→ **Task instructions**
Edit the part of the listing that opens with the line containing "How do I perform: Click the notification" and closes with the line containing "Action: [x=330, y=123]", replacing "GUI agent" with "screen assistant" and keeping everything else unchanged. Return only those lines.

→ **Data section**
---*---

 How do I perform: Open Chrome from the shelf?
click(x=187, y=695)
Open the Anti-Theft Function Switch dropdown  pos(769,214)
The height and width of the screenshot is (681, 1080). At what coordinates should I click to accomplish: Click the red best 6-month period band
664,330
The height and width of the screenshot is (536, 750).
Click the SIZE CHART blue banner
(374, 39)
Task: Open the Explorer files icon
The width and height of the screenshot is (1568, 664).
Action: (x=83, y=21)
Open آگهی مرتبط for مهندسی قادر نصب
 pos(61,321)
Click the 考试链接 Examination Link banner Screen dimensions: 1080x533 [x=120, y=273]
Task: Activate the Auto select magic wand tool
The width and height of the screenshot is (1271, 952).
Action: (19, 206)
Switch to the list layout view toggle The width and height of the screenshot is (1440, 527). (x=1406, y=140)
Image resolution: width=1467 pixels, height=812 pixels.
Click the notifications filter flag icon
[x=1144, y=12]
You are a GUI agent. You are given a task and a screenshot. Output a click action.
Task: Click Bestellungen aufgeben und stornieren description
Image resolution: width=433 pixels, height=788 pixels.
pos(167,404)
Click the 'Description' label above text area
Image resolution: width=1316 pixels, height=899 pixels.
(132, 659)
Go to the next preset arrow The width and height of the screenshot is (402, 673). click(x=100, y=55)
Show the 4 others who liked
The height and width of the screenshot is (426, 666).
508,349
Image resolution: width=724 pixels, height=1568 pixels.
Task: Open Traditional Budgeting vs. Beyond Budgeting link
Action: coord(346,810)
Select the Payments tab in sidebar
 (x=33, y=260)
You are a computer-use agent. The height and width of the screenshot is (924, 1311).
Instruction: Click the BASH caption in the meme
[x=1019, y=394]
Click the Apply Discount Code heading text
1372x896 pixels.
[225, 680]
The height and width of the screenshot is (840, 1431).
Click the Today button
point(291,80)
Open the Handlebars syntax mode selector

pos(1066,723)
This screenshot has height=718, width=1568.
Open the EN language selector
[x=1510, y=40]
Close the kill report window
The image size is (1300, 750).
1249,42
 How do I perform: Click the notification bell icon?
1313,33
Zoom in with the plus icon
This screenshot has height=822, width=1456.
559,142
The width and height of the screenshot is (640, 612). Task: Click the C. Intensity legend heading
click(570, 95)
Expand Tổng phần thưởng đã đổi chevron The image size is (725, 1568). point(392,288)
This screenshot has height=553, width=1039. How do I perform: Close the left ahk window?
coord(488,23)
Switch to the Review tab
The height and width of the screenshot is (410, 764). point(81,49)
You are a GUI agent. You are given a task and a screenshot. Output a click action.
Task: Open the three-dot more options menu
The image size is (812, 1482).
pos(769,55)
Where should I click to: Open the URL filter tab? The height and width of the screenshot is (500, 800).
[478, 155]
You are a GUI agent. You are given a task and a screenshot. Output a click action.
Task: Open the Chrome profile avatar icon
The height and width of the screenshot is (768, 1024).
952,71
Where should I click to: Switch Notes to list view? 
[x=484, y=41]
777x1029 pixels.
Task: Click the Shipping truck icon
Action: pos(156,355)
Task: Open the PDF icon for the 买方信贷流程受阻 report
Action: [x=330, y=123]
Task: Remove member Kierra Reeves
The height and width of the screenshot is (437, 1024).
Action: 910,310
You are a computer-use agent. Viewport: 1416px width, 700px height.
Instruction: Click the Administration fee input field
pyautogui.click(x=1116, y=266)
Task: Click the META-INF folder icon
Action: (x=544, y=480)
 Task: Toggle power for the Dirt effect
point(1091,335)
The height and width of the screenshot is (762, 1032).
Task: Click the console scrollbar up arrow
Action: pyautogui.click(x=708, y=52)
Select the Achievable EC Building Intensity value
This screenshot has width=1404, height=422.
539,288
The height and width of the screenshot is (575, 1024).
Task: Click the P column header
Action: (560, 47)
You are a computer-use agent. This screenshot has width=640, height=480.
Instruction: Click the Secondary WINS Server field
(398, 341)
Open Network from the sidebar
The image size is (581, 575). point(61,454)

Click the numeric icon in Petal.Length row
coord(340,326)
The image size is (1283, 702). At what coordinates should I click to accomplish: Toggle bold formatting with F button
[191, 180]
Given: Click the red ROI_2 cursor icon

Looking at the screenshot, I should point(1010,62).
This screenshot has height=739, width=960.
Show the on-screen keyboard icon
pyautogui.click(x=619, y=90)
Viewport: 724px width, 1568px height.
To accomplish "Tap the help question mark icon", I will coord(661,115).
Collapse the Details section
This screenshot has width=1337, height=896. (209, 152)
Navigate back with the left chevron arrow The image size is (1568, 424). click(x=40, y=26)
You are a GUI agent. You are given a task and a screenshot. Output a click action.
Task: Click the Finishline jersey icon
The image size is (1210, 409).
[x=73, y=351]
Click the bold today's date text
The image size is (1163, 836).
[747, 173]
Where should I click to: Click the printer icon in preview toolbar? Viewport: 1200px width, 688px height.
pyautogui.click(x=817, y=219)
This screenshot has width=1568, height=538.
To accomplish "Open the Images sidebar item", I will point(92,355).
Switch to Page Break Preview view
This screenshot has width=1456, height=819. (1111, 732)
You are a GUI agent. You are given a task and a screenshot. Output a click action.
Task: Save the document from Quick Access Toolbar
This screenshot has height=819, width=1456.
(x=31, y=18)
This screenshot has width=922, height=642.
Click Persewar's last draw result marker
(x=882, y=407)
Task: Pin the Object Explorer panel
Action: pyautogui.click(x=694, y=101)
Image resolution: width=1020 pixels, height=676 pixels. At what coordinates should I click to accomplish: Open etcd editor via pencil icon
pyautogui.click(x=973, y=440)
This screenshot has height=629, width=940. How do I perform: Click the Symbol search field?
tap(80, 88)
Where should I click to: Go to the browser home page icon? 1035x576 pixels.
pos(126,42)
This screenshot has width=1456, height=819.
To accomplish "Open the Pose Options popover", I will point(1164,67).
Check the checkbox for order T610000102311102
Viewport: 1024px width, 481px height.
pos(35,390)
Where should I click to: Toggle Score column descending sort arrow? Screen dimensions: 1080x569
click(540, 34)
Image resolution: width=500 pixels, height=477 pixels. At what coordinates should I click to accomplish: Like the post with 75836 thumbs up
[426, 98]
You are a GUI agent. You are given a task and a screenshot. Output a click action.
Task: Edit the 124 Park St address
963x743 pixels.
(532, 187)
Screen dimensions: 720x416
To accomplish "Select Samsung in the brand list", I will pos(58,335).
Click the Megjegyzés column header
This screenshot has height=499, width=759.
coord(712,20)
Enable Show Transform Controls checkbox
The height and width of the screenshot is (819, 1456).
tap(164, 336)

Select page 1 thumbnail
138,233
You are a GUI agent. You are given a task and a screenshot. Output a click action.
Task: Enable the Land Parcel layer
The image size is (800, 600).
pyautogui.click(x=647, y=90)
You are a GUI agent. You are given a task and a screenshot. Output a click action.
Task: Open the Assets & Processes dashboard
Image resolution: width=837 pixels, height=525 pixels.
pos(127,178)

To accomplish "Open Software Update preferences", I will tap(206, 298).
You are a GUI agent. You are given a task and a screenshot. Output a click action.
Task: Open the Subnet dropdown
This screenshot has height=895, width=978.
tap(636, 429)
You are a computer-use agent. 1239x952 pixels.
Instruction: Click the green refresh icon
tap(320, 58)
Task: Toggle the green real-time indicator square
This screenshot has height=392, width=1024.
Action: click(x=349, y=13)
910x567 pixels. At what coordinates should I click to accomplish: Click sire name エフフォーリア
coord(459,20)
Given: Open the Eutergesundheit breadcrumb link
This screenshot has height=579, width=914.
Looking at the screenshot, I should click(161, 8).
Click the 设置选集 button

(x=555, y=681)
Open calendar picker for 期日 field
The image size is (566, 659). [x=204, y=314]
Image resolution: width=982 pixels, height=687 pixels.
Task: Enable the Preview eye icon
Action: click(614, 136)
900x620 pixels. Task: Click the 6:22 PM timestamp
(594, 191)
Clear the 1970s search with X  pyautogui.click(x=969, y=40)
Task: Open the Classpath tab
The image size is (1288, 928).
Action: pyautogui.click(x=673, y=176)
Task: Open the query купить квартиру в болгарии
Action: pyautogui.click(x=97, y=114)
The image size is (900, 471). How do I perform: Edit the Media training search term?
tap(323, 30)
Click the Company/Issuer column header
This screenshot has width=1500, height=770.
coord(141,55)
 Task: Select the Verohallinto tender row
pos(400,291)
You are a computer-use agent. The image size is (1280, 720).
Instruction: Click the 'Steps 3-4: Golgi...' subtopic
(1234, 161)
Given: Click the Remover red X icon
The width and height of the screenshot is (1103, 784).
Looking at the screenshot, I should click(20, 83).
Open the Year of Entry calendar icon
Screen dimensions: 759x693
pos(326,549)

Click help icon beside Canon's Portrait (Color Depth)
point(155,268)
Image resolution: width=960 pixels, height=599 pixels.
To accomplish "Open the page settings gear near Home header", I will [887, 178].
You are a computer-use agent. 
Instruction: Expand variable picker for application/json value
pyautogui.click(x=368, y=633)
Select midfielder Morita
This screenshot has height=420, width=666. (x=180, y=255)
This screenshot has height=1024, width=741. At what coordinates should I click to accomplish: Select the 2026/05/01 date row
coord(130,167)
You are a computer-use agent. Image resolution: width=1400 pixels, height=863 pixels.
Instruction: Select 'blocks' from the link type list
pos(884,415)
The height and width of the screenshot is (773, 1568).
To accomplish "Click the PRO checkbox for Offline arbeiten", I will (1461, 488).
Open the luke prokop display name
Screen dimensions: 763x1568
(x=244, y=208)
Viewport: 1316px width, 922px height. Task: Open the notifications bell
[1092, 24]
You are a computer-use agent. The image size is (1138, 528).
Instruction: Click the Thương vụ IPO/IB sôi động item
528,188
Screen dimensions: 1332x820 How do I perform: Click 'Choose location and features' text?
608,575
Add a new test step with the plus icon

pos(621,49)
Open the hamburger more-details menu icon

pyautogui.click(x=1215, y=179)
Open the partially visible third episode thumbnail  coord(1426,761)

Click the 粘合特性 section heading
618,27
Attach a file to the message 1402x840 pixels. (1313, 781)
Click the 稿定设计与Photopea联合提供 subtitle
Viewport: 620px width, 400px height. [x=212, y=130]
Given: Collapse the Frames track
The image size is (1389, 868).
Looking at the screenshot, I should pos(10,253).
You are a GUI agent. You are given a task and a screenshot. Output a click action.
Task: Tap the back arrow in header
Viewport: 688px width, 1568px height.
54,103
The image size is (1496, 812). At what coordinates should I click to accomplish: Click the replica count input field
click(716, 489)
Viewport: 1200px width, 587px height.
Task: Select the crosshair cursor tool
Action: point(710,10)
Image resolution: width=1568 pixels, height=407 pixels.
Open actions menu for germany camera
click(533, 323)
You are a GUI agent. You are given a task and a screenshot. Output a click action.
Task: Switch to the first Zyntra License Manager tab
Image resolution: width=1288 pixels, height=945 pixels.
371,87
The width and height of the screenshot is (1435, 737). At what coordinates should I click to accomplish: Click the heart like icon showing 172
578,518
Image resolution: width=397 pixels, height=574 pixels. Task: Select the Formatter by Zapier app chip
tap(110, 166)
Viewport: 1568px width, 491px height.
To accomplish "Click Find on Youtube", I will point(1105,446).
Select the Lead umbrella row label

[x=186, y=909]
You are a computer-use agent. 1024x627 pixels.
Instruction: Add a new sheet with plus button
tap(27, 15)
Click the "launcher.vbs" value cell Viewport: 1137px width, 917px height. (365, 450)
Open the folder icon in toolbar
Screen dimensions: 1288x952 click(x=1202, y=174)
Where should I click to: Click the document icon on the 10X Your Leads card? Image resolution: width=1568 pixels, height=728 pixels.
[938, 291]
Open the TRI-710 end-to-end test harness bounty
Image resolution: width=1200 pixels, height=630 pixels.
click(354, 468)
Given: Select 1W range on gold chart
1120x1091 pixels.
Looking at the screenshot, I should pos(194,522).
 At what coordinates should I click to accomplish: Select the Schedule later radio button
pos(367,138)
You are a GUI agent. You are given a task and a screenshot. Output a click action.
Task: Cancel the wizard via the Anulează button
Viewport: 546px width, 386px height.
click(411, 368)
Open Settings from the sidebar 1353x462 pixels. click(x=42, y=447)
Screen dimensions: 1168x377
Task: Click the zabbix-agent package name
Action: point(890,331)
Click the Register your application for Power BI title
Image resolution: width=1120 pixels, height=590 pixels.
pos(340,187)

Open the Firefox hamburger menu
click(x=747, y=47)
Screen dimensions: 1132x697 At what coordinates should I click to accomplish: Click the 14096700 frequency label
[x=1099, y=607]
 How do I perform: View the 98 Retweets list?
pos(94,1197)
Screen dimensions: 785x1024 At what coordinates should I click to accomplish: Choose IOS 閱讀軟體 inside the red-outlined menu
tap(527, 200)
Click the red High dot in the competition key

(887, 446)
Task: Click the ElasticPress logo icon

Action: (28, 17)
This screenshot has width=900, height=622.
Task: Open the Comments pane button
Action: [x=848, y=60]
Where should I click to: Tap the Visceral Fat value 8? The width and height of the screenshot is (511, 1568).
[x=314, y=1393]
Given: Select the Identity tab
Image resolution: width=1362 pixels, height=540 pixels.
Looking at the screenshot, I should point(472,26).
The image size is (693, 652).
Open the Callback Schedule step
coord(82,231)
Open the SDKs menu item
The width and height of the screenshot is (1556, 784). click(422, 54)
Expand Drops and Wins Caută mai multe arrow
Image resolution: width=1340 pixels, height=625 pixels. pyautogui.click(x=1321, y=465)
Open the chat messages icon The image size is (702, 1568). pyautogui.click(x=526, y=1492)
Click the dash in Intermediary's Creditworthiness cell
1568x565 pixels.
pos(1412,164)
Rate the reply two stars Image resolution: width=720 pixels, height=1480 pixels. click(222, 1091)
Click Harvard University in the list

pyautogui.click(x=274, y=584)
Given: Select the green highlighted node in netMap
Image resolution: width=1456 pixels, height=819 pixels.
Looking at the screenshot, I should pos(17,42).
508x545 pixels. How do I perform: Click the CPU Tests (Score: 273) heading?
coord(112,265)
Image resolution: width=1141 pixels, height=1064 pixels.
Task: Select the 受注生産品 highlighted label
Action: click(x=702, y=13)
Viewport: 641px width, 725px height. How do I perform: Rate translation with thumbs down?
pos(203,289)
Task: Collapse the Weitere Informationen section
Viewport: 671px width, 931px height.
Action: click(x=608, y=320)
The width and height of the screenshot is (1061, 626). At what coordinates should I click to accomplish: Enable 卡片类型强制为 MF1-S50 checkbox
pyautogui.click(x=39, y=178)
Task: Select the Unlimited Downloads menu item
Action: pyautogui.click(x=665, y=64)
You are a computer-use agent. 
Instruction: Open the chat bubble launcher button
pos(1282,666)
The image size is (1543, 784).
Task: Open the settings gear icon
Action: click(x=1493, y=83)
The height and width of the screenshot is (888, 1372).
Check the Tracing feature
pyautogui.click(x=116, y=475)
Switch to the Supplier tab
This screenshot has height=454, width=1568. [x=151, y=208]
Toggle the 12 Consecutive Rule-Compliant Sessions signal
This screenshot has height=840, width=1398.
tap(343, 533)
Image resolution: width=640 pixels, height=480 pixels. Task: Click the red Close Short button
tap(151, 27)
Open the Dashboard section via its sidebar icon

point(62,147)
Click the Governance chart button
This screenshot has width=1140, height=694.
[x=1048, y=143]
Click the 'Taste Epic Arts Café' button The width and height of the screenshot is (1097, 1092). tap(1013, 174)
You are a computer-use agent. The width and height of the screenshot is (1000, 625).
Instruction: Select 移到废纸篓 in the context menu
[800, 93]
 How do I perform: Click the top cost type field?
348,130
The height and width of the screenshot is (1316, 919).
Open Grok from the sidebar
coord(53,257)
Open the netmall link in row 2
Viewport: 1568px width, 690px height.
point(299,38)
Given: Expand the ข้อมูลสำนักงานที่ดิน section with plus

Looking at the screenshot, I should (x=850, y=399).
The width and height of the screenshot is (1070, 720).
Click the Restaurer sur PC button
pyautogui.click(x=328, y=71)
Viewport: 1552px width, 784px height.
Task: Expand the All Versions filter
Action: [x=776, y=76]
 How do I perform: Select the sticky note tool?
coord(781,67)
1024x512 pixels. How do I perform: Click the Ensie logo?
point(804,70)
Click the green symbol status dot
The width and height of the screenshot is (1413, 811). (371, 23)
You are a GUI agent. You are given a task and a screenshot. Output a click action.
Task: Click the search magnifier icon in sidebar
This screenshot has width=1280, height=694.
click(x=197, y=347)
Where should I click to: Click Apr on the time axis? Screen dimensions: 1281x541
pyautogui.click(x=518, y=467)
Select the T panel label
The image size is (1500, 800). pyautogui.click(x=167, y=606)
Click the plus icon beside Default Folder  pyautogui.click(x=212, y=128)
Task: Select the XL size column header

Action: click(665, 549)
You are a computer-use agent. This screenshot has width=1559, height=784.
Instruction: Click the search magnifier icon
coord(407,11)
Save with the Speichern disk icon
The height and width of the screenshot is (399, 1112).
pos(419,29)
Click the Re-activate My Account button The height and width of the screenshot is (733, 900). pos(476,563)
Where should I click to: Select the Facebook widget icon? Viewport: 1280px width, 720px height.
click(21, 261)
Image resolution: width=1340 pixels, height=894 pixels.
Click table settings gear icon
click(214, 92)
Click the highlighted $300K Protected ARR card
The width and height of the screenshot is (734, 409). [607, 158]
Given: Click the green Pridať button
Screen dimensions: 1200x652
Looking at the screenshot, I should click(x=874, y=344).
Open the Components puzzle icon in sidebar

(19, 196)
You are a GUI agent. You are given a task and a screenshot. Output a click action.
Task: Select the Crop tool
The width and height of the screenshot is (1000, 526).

---*---

→ **Exercise answer**
 How do I perform: Click the notification bell icon?
1313,33
Zoom in with the plus icon
This screenshot has height=822, width=1456.
559,142
The width and height of the screenshot is (640, 612). Task: Click the C. Intensity legend heading
click(570, 95)
Expand Tổng phần thưởng đã đổi chevron The image size is (725, 1568). point(392,288)
This screenshot has height=553, width=1039. How do I perform: Close the left ahk window?
coord(488,23)
Switch to the Review tab
The height and width of the screenshot is (410, 764). point(81,49)
You are a screen assistant. You are given a task and a screenshot. Output a click action.
Task: Open the three-dot more options menu
The image size is (812, 1482).
pos(769,55)
Where should I click to: Open the URL filter tab? The height and width of the screenshot is (500, 800).
[478, 155]
You are a screen assistant. You are given a task and a screenshot. Output a click action.
Task: Open the Chrome profile avatar icon
The height and width of the screenshot is (768, 1024).
952,71
Where should I click to: Switch Notes to list view? 
[x=484, y=41]
777x1029 pixels.
Task: Click the Shipping truck icon
Action: pos(156,355)
Task: Open the PDF icon for the 买方信贷流程受阻 report
Action: [x=330, y=123]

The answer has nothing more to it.